Dataset entries
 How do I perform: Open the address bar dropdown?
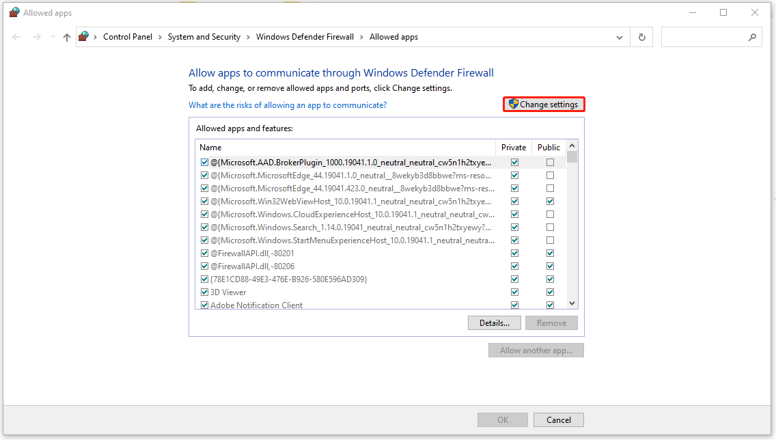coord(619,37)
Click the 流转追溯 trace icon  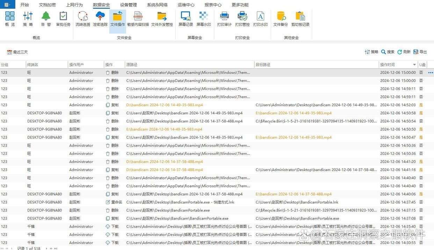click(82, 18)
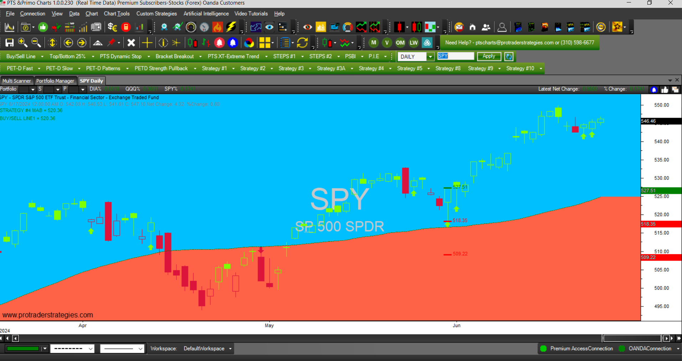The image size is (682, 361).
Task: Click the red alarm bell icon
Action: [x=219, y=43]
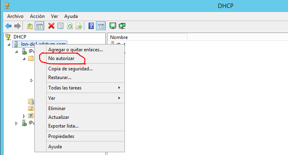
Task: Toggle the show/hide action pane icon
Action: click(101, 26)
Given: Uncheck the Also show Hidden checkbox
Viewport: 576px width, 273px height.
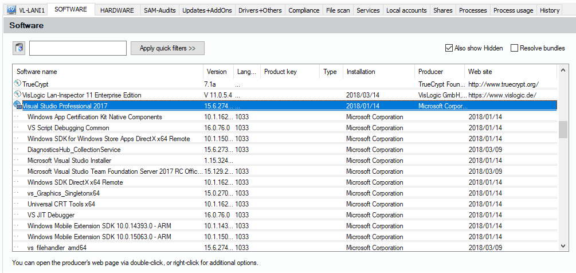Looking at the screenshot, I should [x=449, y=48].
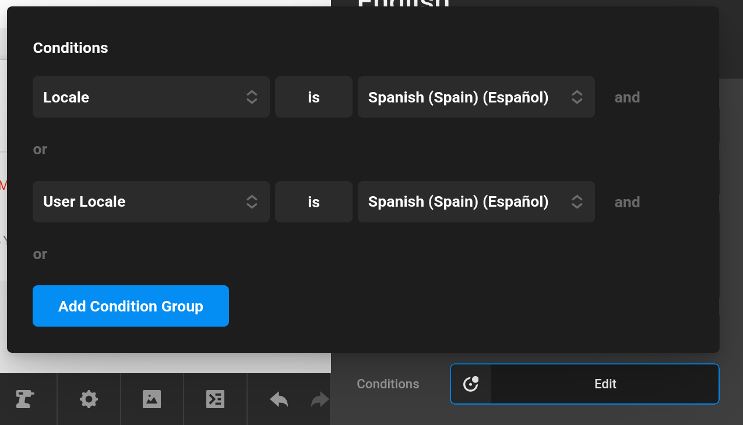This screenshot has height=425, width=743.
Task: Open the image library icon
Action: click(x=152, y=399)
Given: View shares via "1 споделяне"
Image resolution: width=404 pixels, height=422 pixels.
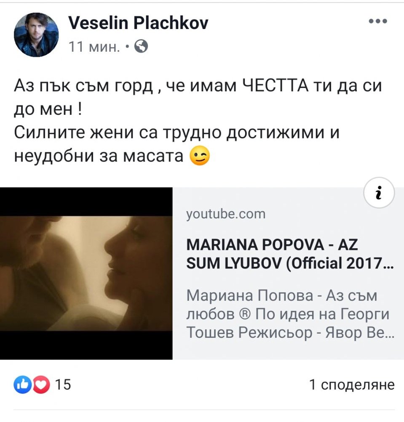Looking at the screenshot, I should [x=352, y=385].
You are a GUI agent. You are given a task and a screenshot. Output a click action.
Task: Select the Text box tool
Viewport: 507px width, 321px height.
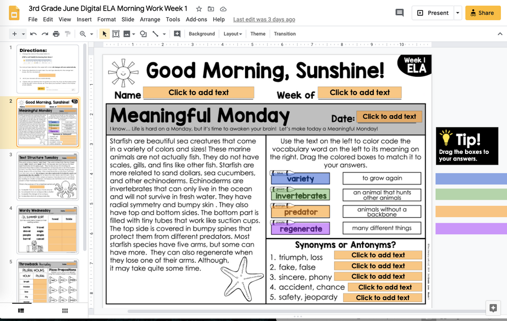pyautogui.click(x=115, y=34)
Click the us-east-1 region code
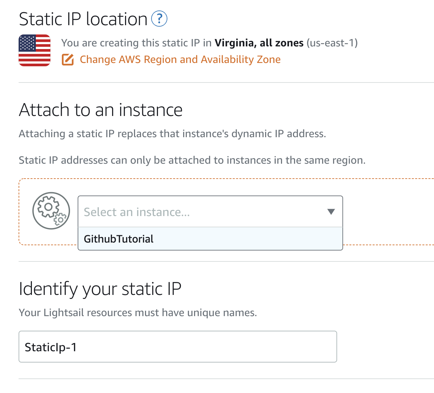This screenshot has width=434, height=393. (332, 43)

_Problem description_
Pictures must be left out of the answer, which should be exactly the lines from the one holding "You are a GUI" through the last line of the entries above, both included; please add nothing.

_Completed exercise_
You are a GUI agent. You are given a task and a screenshot. Output a click action.
Task: Select the Text box tool
Viewport: 507px width, 321px height.
pyautogui.click(x=115, y=34)
Click the us-east-1 region code
This screenshot has width=434, height=393. (332, 43)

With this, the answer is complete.